Surgical excision with clear margin remains the primary treatment option for symptomatic intraabdominal desmoid tumors. These tumors have a high tendency to recur following surgery, warranting surveillance.[5] Factors associated with local recurrence were the patient's age and tumor sites.[5] Margin-free resection (R0) is perhaps the most widely studied factor in the treatment of desmoid tumors. However, the results were controversial. A multivariate analysis stated that only age, tumor size, and tumor site were independent prognostic factors of recurrence.[7] Others described microscopically positive margins (R1) were associated with a higher local recurrence rate.[5] An R0 resection is ideal but the treatment should be individualized with calculated risk and benefit, based on the tumor proximity to vital organs, local complications, and morbidity associated with radical surgery.[8]

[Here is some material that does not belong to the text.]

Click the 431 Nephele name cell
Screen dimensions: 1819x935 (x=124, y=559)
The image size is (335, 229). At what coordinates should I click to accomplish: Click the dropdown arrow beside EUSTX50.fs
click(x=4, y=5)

Proposed alternatives for desmoid tumors were radio- (RT), chemo-, and medical therapy, all of which showed promising results. One study showed that the event-free survival rates of patients with R0 resections and those treated nonsurgically were similar.[6] Among these methods, RT has shown to be beneficial in the treatment of desmoid tumors whether as adjuvant or mainstay therapy. It reduces the risk of local recurrence and provides good regional control of the disease.[9] The RT dose and technique vary depending on tumor site. A study comparing the local recurrences between surgery or RT alone and surgery with RT over a median period of 6 years found that the combined method resulted in significantly better local control (78%) compared with RT alone (75%) and surgery alone (61%). This finding is consistent with another paper analyzing long-term outcomes of desmoid tumor patients treated with RT.[9]

Traditional systemic cytotoxic chemotherapy may be the treatment of choice for unresectable desmoid tumor. Cytotoxic agents advocated for these tumors include methotrexate and vinblastine which show reasonable activity with tolerable toxicity in pediatric populations.[9] Medical therapy has also been proven to be effective in managing these tumors, with antihormonal therapy forming its main bulk. Desmoid tumors were observed to regress spontaneously after menopause and peak in incidence during and after pregnancy.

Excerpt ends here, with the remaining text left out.